> _Supplied text_:
· · ·
Brian Higgins, 51, was on a nighttime surveillance mission of Whitmer’s vacation home, from which the group planned to abduct her, according to an affidavit.
“Brian Higgins, while on a nighttime surveillance of the Governor’s home, provided the use of his night-vision goggles for the surveillance,” Michigan State Police detective Michael Fink wrote.
“Additionally, he used a mounted digital dash camera located in his vehicle to record the surveillance of the Governor’s home in order to aid in kidnapping plans.”
Higgins was arrested on Thursday in Wisconsin, where he was arraigned. Authorities plan to extradite him to Michigan to face a state terrorism charge.
Higgins faces up to 20 years in jail.
It wasn’t clear whether the defendant had retained a lawyer.
“While the political rhetoric in our nation may at times be divisive, I am encouraged by the united front our law enforcement community has displayed in response to this indescribable act of terror,” Michigan Attorney General Dana Nessel said in a statement. “These were very credible, and very serious threats to our elected officials and the public in general, and the swift actions taken by state and federal authorities this past week are nothing short of heroic.”
Thirteen other men have been charged in the alleged plot, seven at the federal level, and six at the state level.
Some are members or associates of Wolverine Watchmen, a militia that threatened law enforcement and helped with plans to kidnap Whitmer, according to authorities.
Utilizing both undercover agents and spies, the FBI infiltrated the group, recording conversations and securing copies of encrypted chats, among other evidence.
A Wisconsin tie to the plot, which was centered in Michigan, was outlined in the federal complaint. On the weekend of July 10 to July 12, five of the men who were charged, along with others, attended a field training exercise in Cambria, according to the complaint.
Attendees participated in firearms training and other combat drills.
While there, several defendants were said to have tried to construct two separate improvised explosive devices. The construction of the devices was faulty and they did not detonate.
The group also trained in Texas, Ohio, and Michigan.
Lawyers for some of the men argued in court this week that the group did discuss certain things but would not have taken action, with one referring to them as “military wannabes.”
· · ·
Records from a collection:
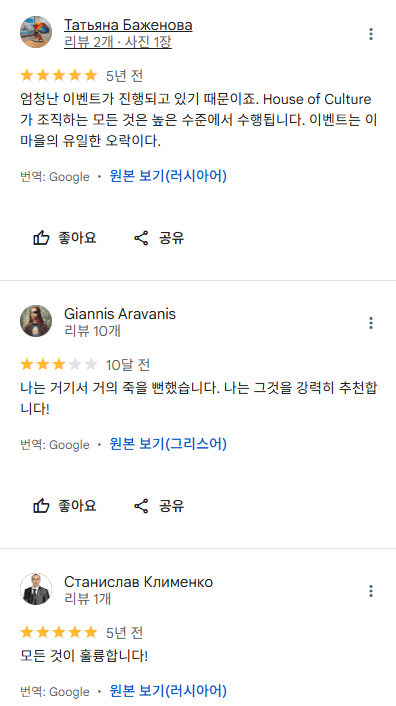The height and width of the screenshot is (706, 396).
Task: Select reviewer name Giannis Aravanis
Action: click(120, 313)
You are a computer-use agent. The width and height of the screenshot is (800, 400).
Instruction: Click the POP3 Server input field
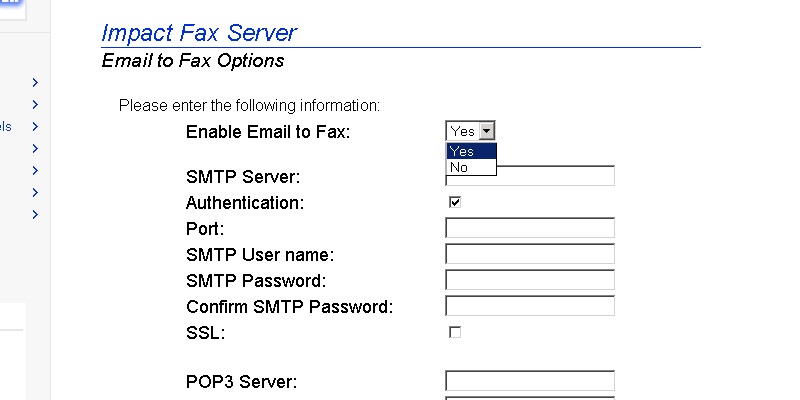point(529,381)

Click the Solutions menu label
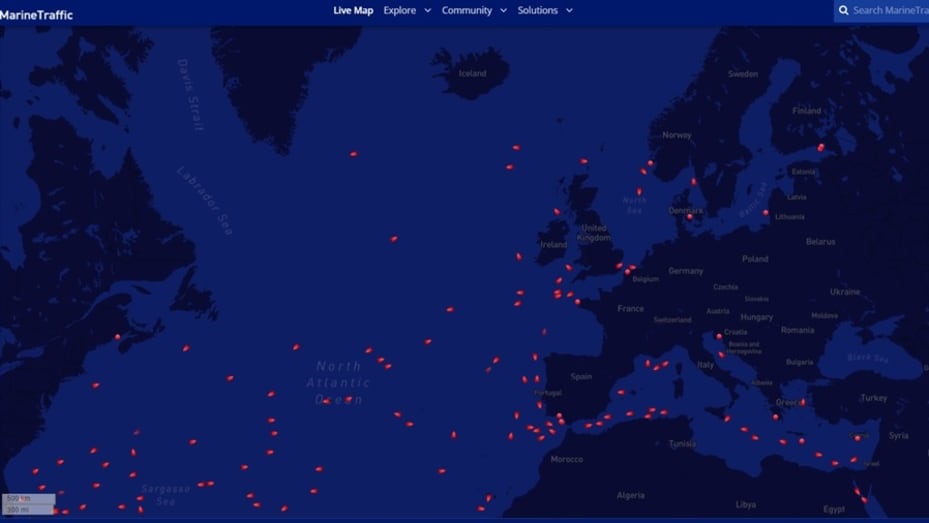538,11
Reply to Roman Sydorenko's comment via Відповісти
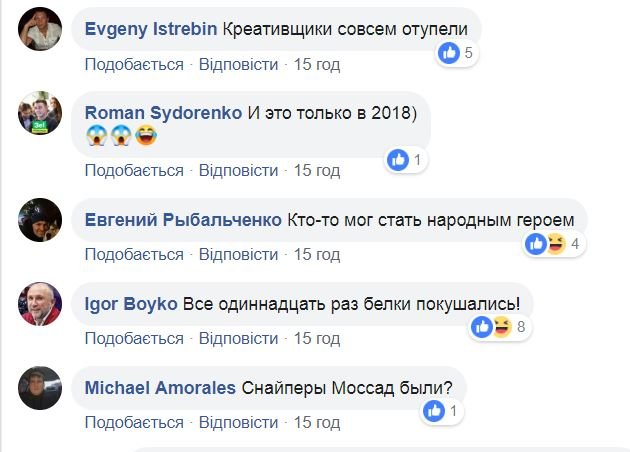630x452 pixels. (238, 170)
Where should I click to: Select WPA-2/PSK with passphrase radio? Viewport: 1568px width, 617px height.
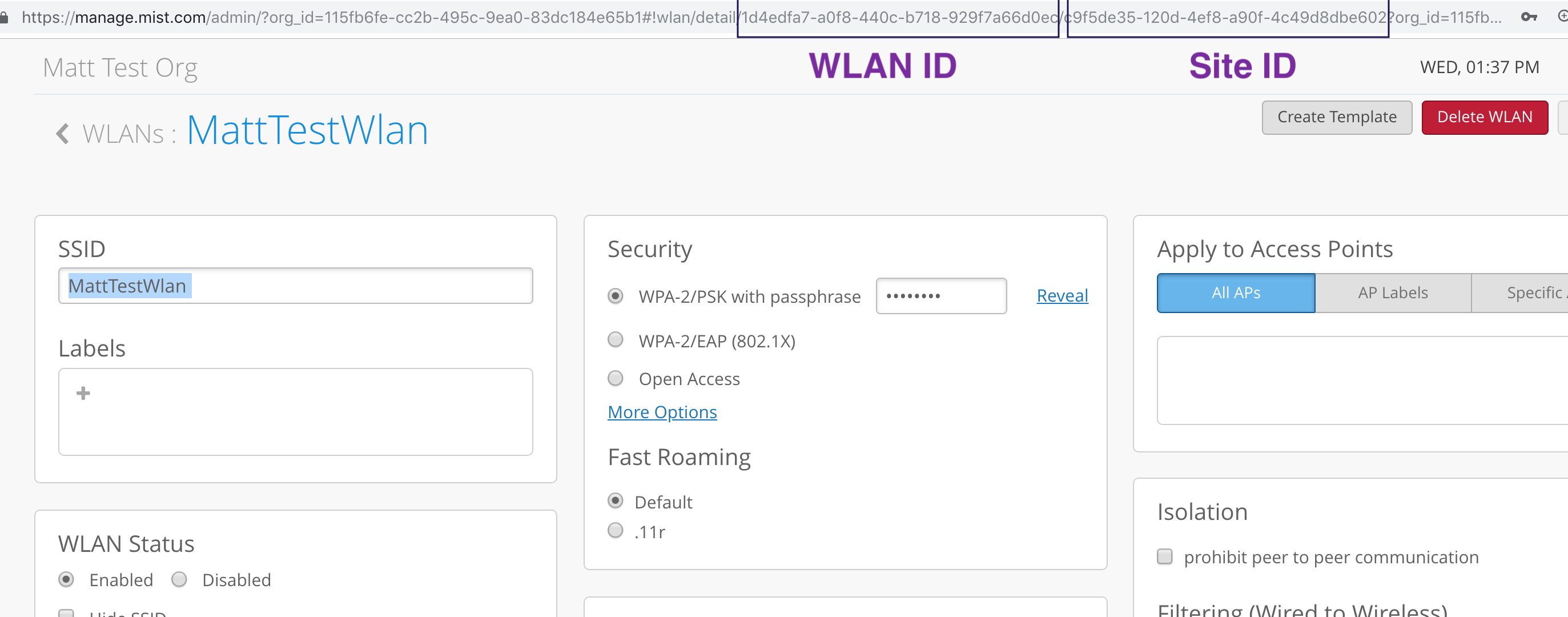pos(616,297)
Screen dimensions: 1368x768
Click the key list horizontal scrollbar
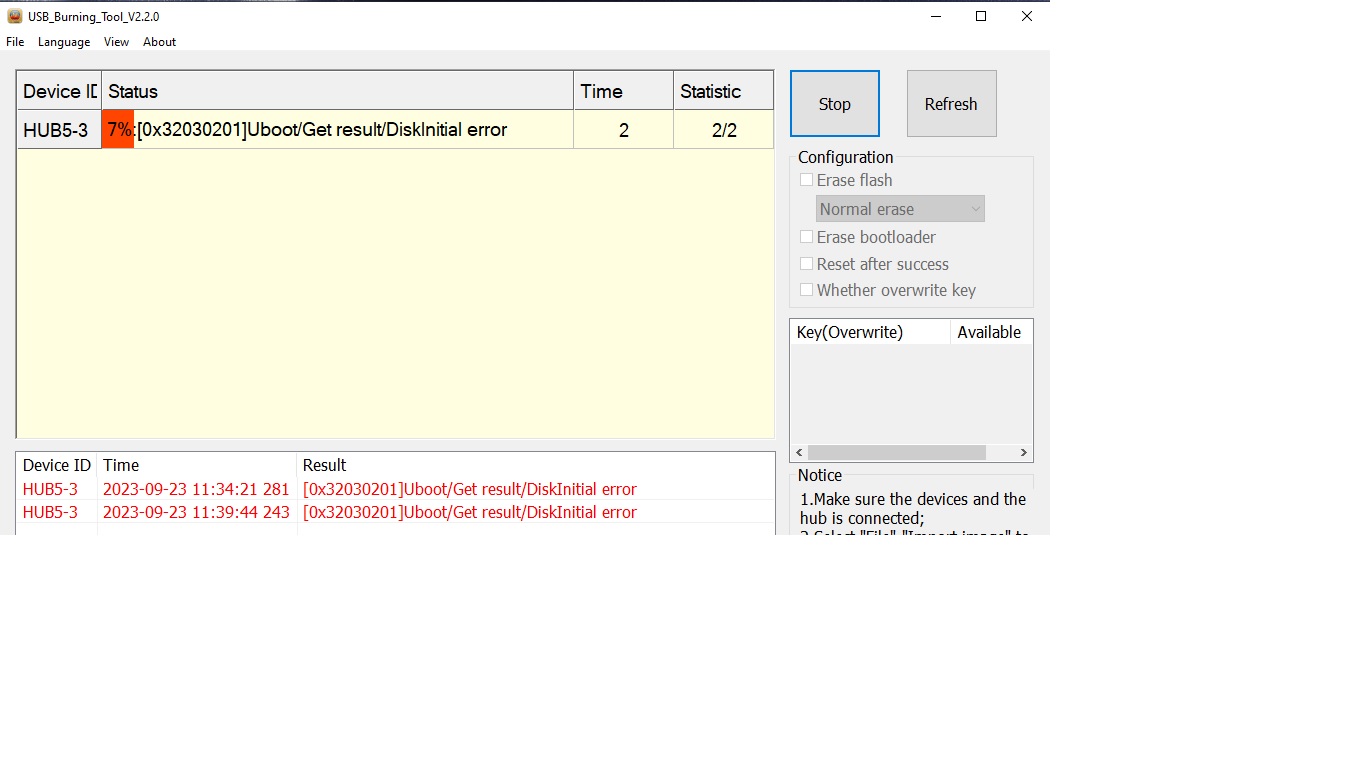click(897, 453)
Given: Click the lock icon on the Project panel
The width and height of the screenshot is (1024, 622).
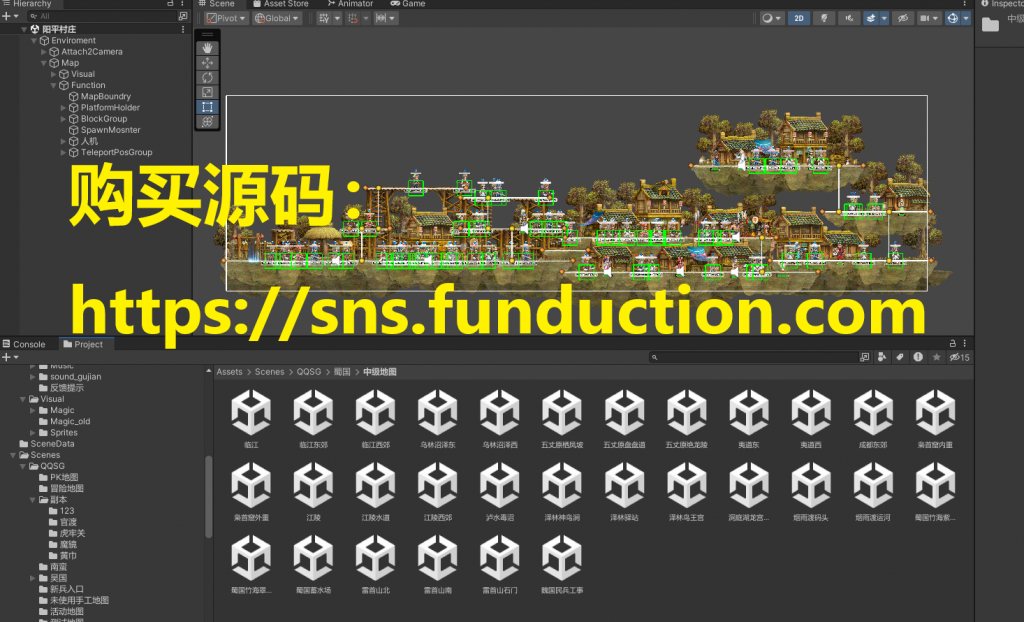Looking at the screenshot, I should [953, 343].
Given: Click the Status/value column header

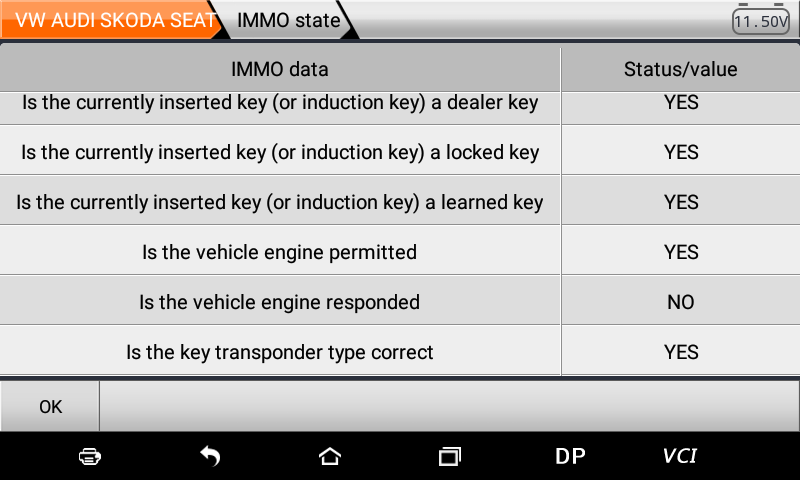Looking at the screenshot, I should tap(680, 69).
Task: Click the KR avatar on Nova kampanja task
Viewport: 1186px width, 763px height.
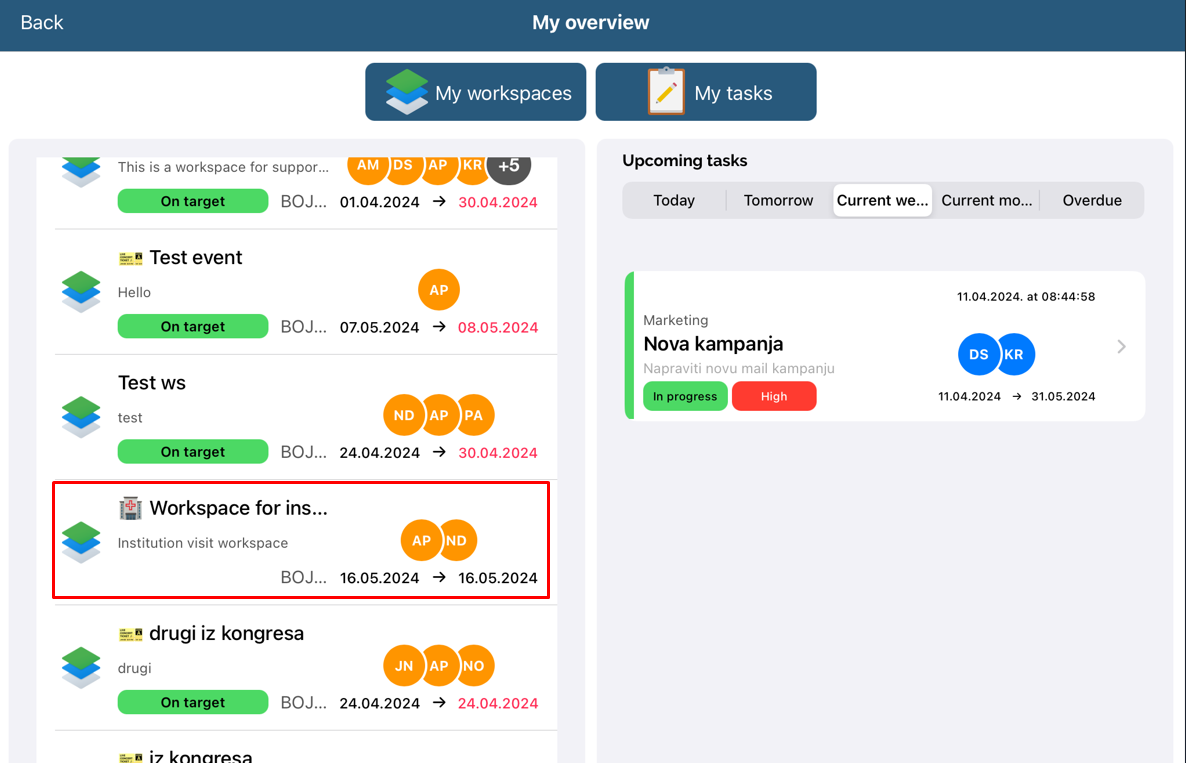Action: coord(1014,354)
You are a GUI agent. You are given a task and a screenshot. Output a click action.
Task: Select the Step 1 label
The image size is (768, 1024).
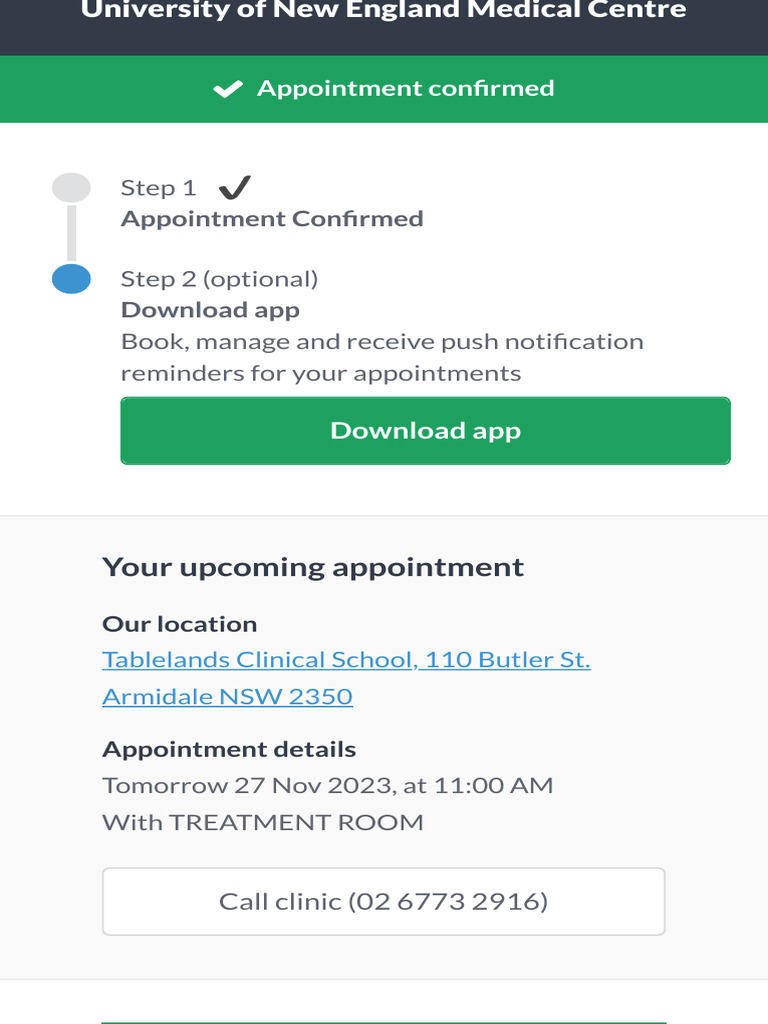158,188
· · ·
> _Work item 1_:
Sum up the news report in two sentences.
> _Work item 2_:
Turn the paragraph of the news report that begins "A Wisconsin tie to the plot" into a short bulleted list that keeps its main facts.
> _Work item 3_:
Repeat word for word everything in the news report from "Utilizing both undercover" down to "Ohio, and Michigan.".
These entries were taken from a different source than the news report.

> _Expected output 1_:
Brian Higgins, 51, was arrested in Wisconsin, and authorities plan to extradite him to Michigan on a state terrorism charge for providing night-vision goggles and using a dash camera during nighttime surveillance of Whitmer's vacation home to aid the kidnapping plans. Thirteen other men have been charged in the alleged plot, which the FBI infiltrated, and five of them attended a field training exercise in Cambria where several defendants reportedly tried to build two explosive devices that did not detonate.

> _Expected output 2_:
- The federal complaint outlined a Wisconsin tie to the plot, which was centered in Michigan.
- Five of the charged men, along with others, attended a field training exercise in Cambria.
- That exercise took place on the weekend of July 10 to July 12.

> _Expected output 3_:
Utilizing both undercover agents and spies, the FBI infiltrated the group, recording conversations and securing copies of encrypted chats, among other evidence.
A Wisconsin tie to the plot, which was centered in Michigan, was outlined in the federal complaint. On the weekend of July 10 to July 12, five of the men who were charged, along with others, attended a field training exercise in Cambria, according to the complaint.
Attendees participated in firearms training and other combat drills.
While there, several defendants were said to have tried to construct two separate improvised explosive devices. The construction of the devices was faulty and they did not detonate.
The group also trained in Texas, Ohio, and Michigan.